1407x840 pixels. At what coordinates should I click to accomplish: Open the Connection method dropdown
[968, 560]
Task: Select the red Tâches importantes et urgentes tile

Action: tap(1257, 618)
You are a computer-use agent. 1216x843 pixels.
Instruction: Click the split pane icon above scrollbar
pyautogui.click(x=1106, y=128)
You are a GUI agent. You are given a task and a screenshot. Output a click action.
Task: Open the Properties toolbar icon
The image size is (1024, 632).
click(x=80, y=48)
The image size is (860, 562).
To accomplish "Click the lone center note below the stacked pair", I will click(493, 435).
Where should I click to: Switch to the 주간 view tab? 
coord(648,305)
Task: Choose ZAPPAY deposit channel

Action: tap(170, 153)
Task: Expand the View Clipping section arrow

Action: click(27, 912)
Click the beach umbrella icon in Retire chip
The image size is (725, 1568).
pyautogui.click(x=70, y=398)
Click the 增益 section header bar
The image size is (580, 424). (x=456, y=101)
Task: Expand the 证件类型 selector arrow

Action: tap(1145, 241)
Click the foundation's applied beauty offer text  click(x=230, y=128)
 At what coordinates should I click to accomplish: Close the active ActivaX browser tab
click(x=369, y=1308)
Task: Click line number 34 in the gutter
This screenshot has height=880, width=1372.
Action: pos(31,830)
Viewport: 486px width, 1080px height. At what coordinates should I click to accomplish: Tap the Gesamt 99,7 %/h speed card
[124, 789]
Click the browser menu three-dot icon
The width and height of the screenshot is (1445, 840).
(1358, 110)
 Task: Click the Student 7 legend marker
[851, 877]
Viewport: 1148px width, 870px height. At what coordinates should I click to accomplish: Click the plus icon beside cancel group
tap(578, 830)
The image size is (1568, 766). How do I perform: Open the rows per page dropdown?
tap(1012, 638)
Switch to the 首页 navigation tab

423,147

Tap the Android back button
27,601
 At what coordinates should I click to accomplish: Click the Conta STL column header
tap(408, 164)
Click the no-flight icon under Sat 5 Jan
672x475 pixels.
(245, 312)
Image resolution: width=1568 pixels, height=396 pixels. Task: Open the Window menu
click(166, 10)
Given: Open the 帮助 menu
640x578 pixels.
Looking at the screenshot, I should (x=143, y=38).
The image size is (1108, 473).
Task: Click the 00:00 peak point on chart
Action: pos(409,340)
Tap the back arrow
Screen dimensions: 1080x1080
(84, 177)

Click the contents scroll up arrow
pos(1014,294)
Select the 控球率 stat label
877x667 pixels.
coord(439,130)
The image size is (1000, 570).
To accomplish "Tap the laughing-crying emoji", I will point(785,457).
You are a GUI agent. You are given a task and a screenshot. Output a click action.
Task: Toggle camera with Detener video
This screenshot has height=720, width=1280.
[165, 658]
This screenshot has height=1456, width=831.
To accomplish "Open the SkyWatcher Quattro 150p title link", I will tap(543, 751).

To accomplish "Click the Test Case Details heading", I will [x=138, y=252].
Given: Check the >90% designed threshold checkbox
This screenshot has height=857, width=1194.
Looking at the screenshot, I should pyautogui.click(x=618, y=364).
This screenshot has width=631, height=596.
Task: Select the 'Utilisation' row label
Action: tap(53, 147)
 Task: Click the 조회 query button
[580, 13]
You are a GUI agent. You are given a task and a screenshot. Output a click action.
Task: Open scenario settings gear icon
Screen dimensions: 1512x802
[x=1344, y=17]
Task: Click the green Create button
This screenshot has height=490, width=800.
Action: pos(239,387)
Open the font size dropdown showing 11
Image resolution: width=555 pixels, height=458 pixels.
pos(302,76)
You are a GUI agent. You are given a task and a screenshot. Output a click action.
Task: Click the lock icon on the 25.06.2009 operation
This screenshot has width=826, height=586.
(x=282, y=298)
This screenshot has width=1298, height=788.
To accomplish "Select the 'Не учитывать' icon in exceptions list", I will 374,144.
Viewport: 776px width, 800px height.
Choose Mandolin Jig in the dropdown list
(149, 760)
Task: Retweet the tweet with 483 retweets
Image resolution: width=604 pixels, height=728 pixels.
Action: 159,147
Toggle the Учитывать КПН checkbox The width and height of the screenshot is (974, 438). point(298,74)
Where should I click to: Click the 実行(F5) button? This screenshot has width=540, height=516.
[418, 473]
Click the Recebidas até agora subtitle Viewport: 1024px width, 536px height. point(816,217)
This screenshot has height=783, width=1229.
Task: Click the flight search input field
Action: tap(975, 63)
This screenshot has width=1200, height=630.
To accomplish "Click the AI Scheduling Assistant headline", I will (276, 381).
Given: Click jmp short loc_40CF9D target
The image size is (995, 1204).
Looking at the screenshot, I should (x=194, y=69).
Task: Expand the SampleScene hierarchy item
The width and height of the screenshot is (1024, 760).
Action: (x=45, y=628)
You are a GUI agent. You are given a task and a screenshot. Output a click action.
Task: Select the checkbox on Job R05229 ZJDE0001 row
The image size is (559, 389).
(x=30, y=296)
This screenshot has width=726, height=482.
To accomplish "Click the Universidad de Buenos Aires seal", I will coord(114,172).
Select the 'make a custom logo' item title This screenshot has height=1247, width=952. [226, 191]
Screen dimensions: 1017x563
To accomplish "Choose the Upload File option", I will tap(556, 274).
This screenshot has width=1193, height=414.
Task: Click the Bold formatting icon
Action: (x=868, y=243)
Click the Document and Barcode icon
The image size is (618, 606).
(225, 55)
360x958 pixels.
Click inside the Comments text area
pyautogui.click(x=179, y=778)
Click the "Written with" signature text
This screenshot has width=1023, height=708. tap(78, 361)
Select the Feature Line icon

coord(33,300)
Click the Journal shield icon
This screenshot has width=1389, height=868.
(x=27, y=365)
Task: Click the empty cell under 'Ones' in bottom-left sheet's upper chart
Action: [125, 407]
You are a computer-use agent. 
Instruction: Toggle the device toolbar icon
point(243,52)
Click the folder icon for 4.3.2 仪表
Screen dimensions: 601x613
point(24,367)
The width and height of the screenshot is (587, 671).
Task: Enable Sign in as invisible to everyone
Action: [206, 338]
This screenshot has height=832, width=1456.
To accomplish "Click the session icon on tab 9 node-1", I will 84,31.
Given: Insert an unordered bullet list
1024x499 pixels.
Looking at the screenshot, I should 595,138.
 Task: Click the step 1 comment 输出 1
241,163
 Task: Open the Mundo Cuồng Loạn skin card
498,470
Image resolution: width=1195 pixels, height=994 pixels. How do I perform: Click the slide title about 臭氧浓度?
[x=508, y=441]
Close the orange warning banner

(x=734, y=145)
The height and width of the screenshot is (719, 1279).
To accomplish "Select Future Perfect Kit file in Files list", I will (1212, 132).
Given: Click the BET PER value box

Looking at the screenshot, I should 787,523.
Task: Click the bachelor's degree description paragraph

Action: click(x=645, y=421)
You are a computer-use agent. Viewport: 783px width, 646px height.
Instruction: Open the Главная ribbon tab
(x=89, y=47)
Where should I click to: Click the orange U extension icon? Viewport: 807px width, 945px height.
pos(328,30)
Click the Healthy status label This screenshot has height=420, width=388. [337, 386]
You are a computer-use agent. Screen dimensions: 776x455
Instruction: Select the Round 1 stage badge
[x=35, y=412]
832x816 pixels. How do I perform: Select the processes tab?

Your goal:
What you give back should match the entries above exactly.

Result for this task:
1407x840 pixels. At what coordinates should I click to accomplish: Open the Connection method dropdown
[968, 560]
Task: Select the red Tâches importantes et urgentes tile

Action: tap(1257, 618)
You are a computer-use agent. 1216x843 pixels.
Instruction: Click the split pane icon above scrollbar
pyautogui.click(x=1106, y=128)
You are a GUI agent. You are given a task and a screenshot. Output a click action.
Task: Open the Properties toolbar icon
The image size is (1024, 632).
click(x=80, y=48)
The image size is (860, 562).
To accomplish "Click the lone center note below the stacked pair", I will click(493, 435).
Where should I click to: Switch to the 주간 view tab? 
coord(648,305)
Task: Choose ZAPPAY deposit channel

Action: tap(170, 153)
Task: Expand the View Clipping section arrow

Action: click(27, 912)
Click the beach umbrella icon in Retire chip
The image size is (725, 1568).
pyautogui.click(x=70, y=398)
Click the 增益 section header bar
The image size is (580, 424). (x=456, y=101)
Task: Expand the 证件类型 selector arrow

Action: tap(1145, 241)
Click the foundation's applied beauty offer text  click(x=230, y=128)
 At what coordinates should I click to accomplish: Close the active ActivaX browser tab
click(x=369, y=1308)
Task: Click line number 34 in the gutter
This screenshot has height=880, width=1372.
Action: pos(31,830)
Viewport: 486px width, 1080px height. At what coordinates should I click to accomplish: Tap the Gesamt 99,7 %/h speed card
[124, 789]
Click the browser menu three-dot icon
The width and height of the screenshot is (1445, 840).
(1358, 110)
 Task: Click the Student 7 legend marker
[851, 877]
Viewport: 1148px width, 870px height. At what coordinates should I click to accomplish: Click the plus icon beside cancel group
tap(578, 830)
The image size is (1568, 766). How do I perform: Open the rows per page dropdown?
tap(1012, 638)
Switch to the 首页 navigation tab

423,147

Tap the Android back button
27,601
 At what coordinates should I click to accomplish: Click the Conta STL column header
tap(408, 164)
Click the no-flight icon under Sat 5 Jan
672x475 pixels.
(245, 312)
Image resolution: width=1568 pixels, height=396 pixels. Task: Open the Window menu
click(166, 10)
Given: Open the 帮助 menu
640x578 pixels.
Looking at the screenshot, I should (x=143, y=38).
The image size is (1108, 473).
Task: Click the 00:00 peak point on chart
Action: pos(409,340)
Tap the back arrow
Screen dimensions: 1080x1080
(84, 177)

Click the contents scroll up arrow
pos(1014,294)
Select the 控球率 stat label
877x667 pixels.
coord(439,130)
The image size is (1000, 570).
To accomplish "Tap the laughing-crying emoji", I will point(785,457).
You are a GUI agent. You are given a task and a screenshot. Output a click action.
Task: Toggle camera with Detener video
This screenshot has height=720, width=1280.
[165, 658]
This screenshot has height=1456, width=831.
To accomplish "Open the SkyWatcher Quattro 150p title link", I will tap(543, 751).

To accomplish "Click the Test Case Details heading", I will [x=138, y=252].
Given: Check the >90% designed threshold checkbox
This screenshot has height=857, width=1194.
Looking at the screenshot, I should pyautogui.click(x=618, y=364).
This screenshot has width=631, height=596.
Task: Select the 'Utilisation' row label
Action: tap(53, 147)
 Task: Click the 조회 query button
[580, 13]
You are a GUI agent. You are given a task and a screenshot. Output a click action.
Task: Open scenario settings gear icon
Screen dimensions: 1512x802
[x=1344, y=17]
Task: Click the green Create button
This screenshot has height=490, width=800.
Action: pos(239,387)
Open the font size dropdown showing 11
Image resolution: width=555 pixels, height=458 pixels.
pos(302,76)
You are a GUI agent. You are given a task and a screenshot. Output a click action.
Task: Click the lock icon on the 25.06.2009 operation
This screenshot has width=826, height=586.
(x=282, y=298)
This screenshot has width=1298, height=788.
To accomplish "Select the 'Не учитывать' icon in exceptions list", I will 374,144.
Viewport: 776px width, 800px height.
Choose Mandolin Jig in the dropdown list
(149, 760)
Task: Retweet the tweet with 483 retweets
Image resolution: width=604 pixels, height=728 pixels.
Action: 159,147
Toggle the Учитывать КПН checkbox The width and height of the screenshot is (974, 438). point(298,74)
Where should I click to: Click the 実行(F5) button? This screenshot has width=540, height=516.
[418, 473]
Click the Recebidas até agora subtitle Viewport: 1024px width, 536px height. point(816,217)
This screenshot has height=783, width=1229.
Task: Click the flight search input field
Action: tap(975, 63)
This screenshot has width=1200, height=630.
To accomplish "Click the AI Scheduling Assistant headline", I will (276, 381).
Given: Click jmp short loc_40CF9D target
The image size is (995, 1204).
Looking at the screenshot, I should (x=194, y=69).
Task: Expand the SampleScene hierarchy item
The width and height of the screenshot is (1024, 760).
Action: (x=45, y=628)
You are a GUI agent. You are given a task and a screenshot. Output a click action.
Task: Select the checkbox on Job R05229 ZJDE0001 row
The image size is (559, 389).
(x=30, y=296)
This screenshot has width=726, height=482.
To accomplish "Click the Universidad de Buenos Aires seal", I will coord(114,172).
Select the 'make a custom logo' item title This screenshot has height=1247, width=952. [226, 191]
Screen dimensions: 1017x563
To accomplish "Choose the Upload File option", I will tap(556, 274).
This screenshot has width=1193, height=414.
Task: Click the Bold formatting icon
Action: (x=868, y=243)
Click the Document and Barcode icon
The image size is (618, 606).
(225, 55)
360x958 pixels.
Click inside the Comments text area
pyautogui.click(x=179, y=778)
Click the "Written with" signature text
This screenshot has width=1023, height=708. tap(78, 361)
Select the Feature Line icon

coord(33,300)
Click the Journal shield icon
This screenshot has width=1389, height=868.
(x=27, y=365)
Task: Click the empty cell under 'Ones' in bottom-left sheet's upper chart
Action: [125, 407]
You are a computer-use agent. 
Instruction: Toggle the device toolbar icon
point(243,52)
Click the folder icon for 4.3.2 仪表
Screen dimensions: 601x613
point(24,367)
The width and height of the screenshot is (587, 671).
Task: Enable Sign in as invisible to everyone
Action: [206, 338]
This screenshot has height=832, width=1456.
To accomplish "Click the session icon on tab 9 node-1", I will 84,31.
Given: Insert an unordered bullet list
1024x499 pixels.
Looking at the screenshot, I should 595,138.
 Task: Click the step 1 comment 输出 1
241,163
 Task: Open the Mundo Cuồng Loạn skin card
498,470
Image resolution: width=1195 pixels, height=994 pixels. How do I perform: Click the slide title about 臭氧浓度?
[x=508, y=441]
Close the orange warning banner

(x=734, y=145)
The height and width of the screenshot is (719, 1279).
To accomplish "Select Future Perfect Kit file in Files list", I will (1212, 132).
Given: Click the BET PER value box

Looking at the screenshot, I should 787,523.
Task: Click the bachelor's degree description paragraph

Action: click(x=645, y=421)
You are a computer-use agent. Viewport: 783px width, 646px height.
Instruction: Open the Главная ribbon tab
(x=89, y=47)
Where should I click to: Click the orange U extension icon? Viewport: 807px width, 945px height.
pos(328,30)
Click the Healthy status label This screenshot has height=420, width=388. [337, 386]
You are a computer-use agent. Screen dimensions: 776x455
Instruction: Select the Round 1 stage badge
[x=35, y=412]
832x816 pixels. How do I perform: Select the processes tab?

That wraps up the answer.